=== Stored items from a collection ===
━━━
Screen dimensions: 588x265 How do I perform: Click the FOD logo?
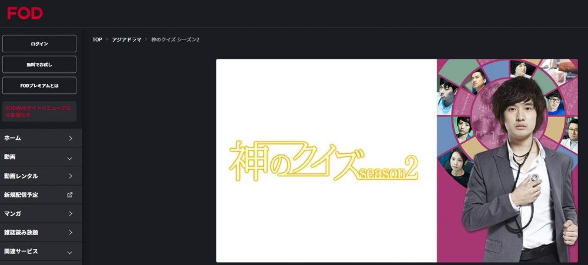tap(25, 13)
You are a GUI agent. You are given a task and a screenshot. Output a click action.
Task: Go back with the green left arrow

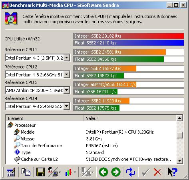[x=103, y=172]
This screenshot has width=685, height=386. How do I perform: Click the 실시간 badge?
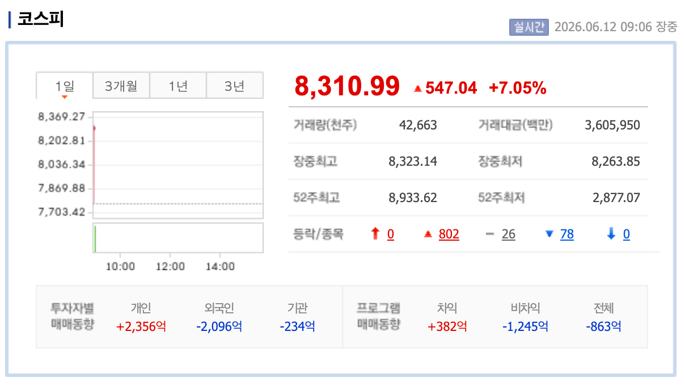529,27
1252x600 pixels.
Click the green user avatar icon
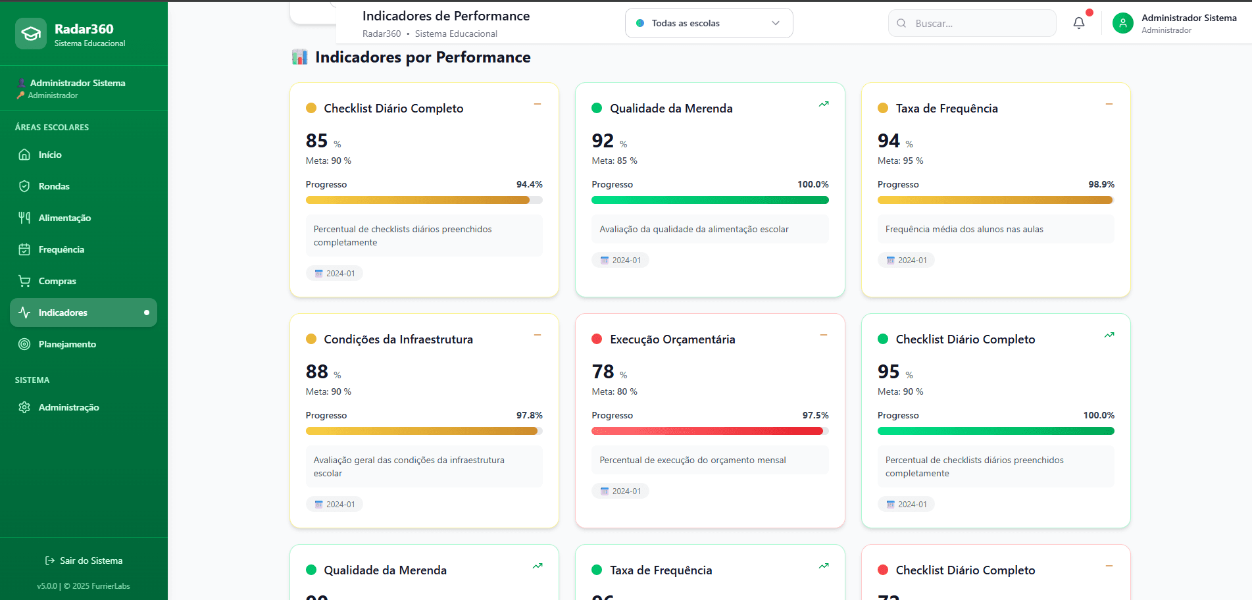click(x=1122, y=24)
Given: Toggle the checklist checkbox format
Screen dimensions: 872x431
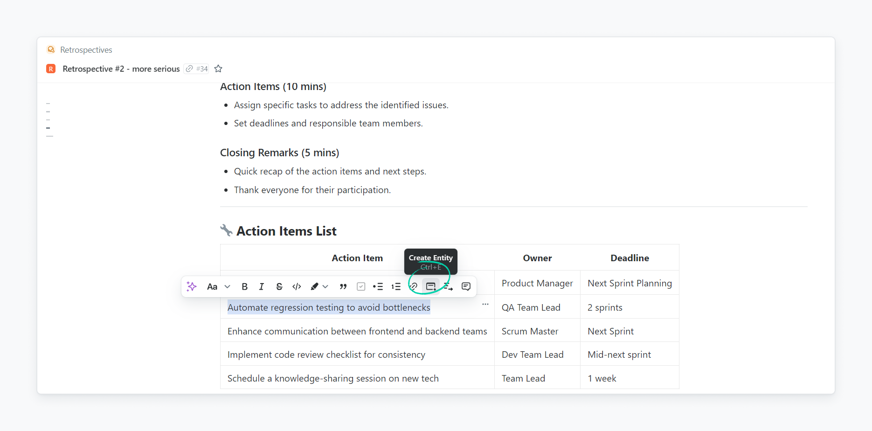Looking at the screenshot, I should [x=361, y=286].
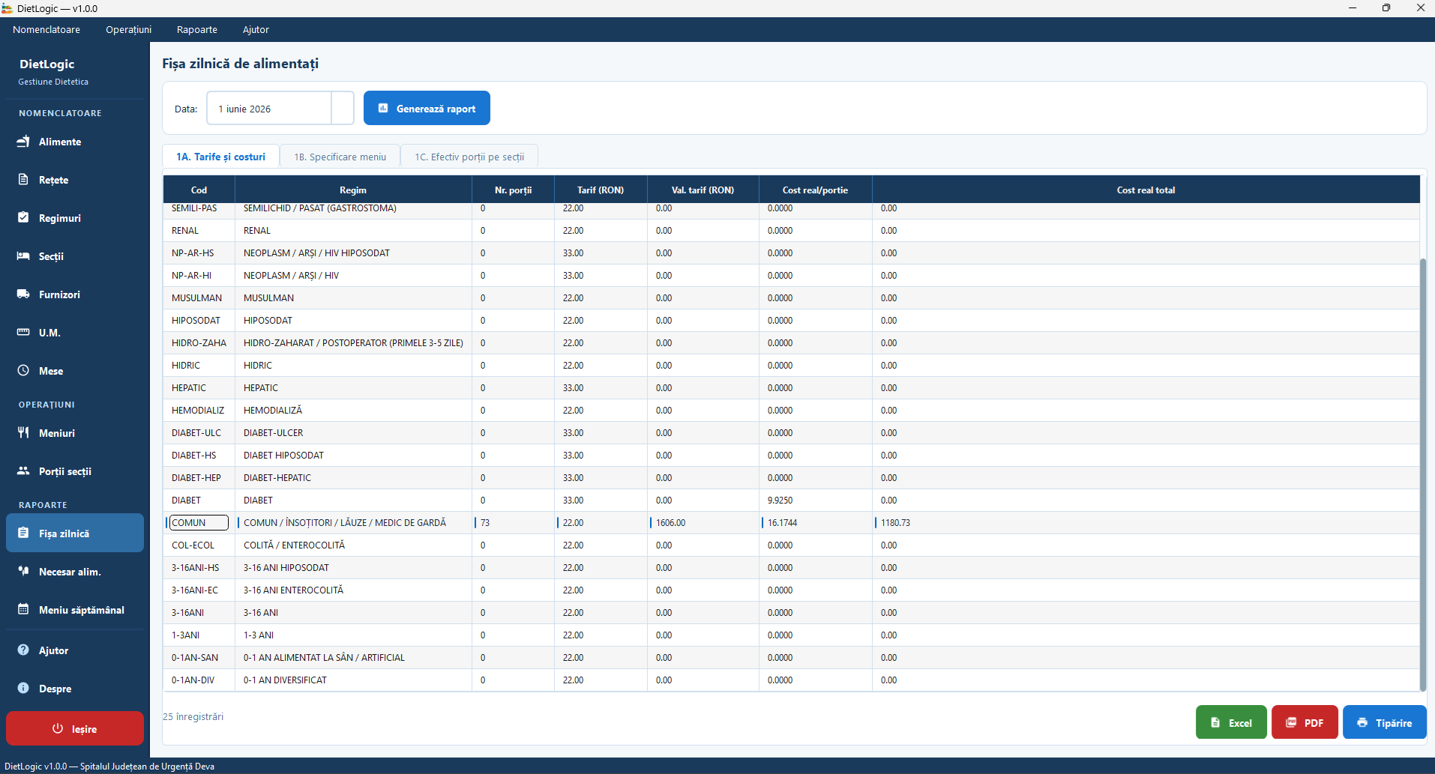Select the Regimuri checkmark icon
Image resolution: width=1435 pixels, height=774 pixels.
[x=23, y=218]
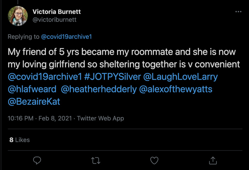Like the tweet with heart icon
The height and width of the screenshot is (170, 249).
click(x=154, y=160)
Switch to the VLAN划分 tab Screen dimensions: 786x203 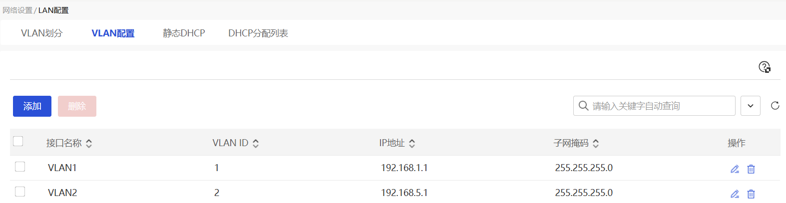coord(42,33)
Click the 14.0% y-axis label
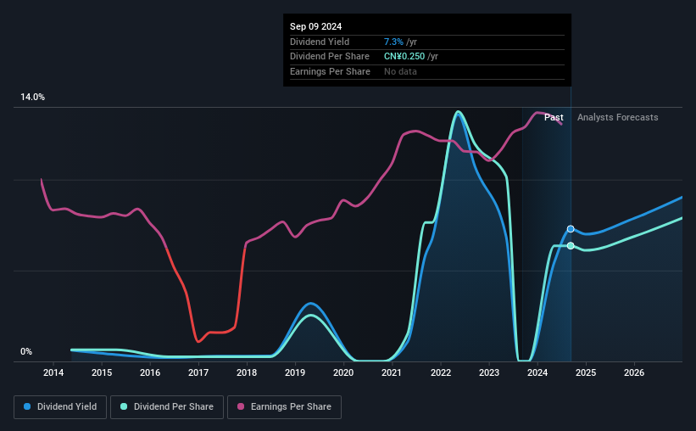 tap(33, 97)
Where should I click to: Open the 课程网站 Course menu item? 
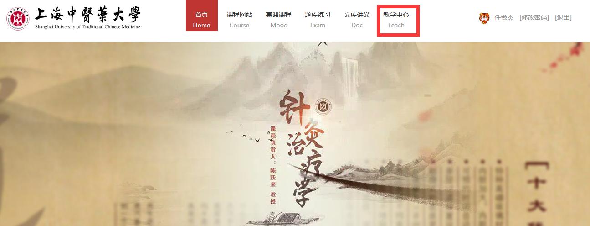point(240,20)
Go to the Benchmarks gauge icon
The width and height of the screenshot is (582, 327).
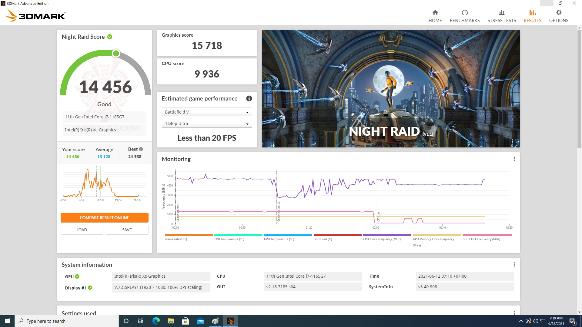[x=464, y=13]
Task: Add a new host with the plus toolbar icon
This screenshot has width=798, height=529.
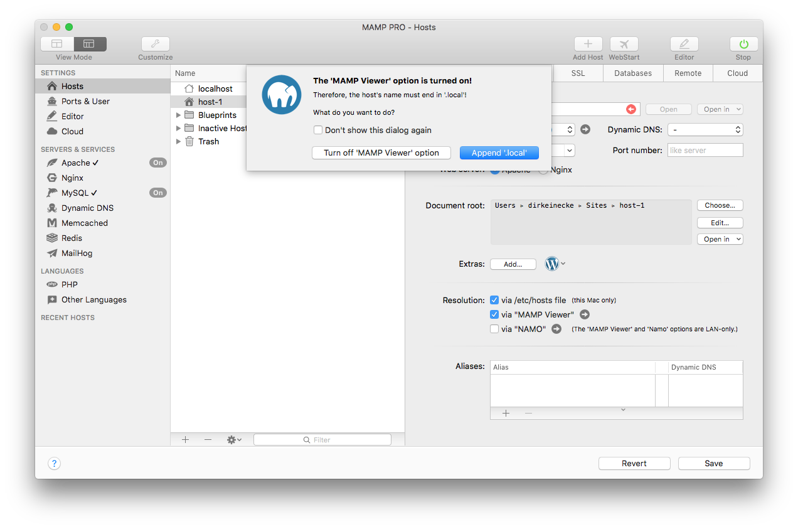Action: point(588,44)
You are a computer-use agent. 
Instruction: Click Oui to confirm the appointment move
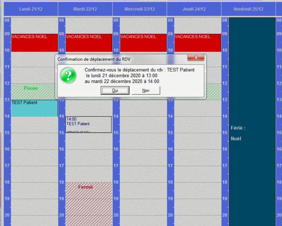115,90
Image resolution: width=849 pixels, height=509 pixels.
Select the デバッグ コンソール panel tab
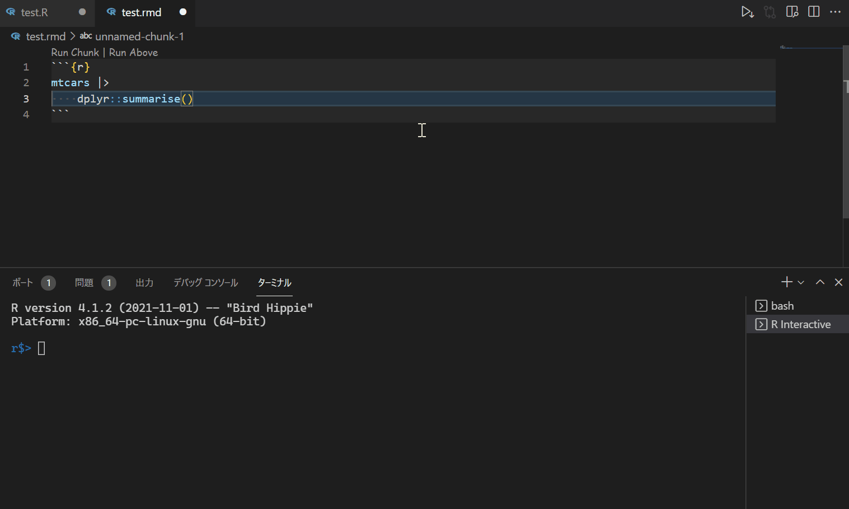tap(205, 282)
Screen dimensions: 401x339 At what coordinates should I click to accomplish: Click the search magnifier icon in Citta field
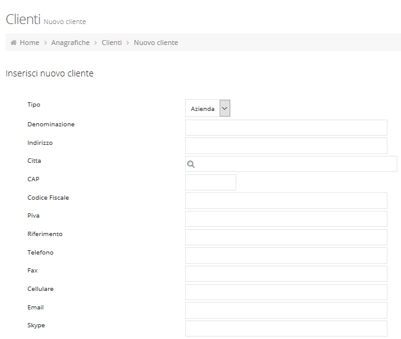click(191, 164)

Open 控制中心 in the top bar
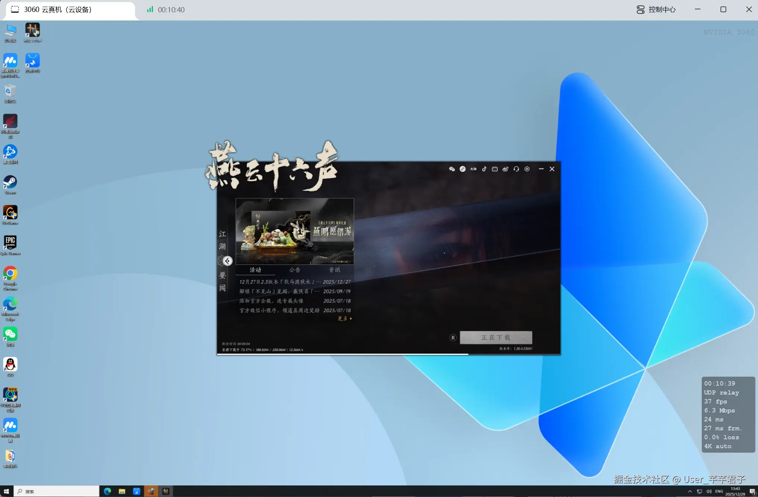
━━━
=== PROBLEM DETAILS ===
Extract the stretch from the line containing "Task: Add a" through the end of the items, reproducing each line word for word. Leave the pictures out of your answer.

=== COMPLETED EXERCISE ===
Task: Add a new host with the plus toolbar icon
This screenshot has width=798, height=529.
Action: point(588,44)
You are a computer-use agent. 
Instruction: Click Oui to confirm the appointment move
115,90
Image resolution: width=849 pixels, height=509 pixels.
Select the デバッグ コンソール panel tab
tap(205, 282)
Screen dimensions: 401x339 At what coordinates should I click to accomplish: Click the search magnifier icon in Citta field
click(191, 164)

Open 控制中心 in the top bar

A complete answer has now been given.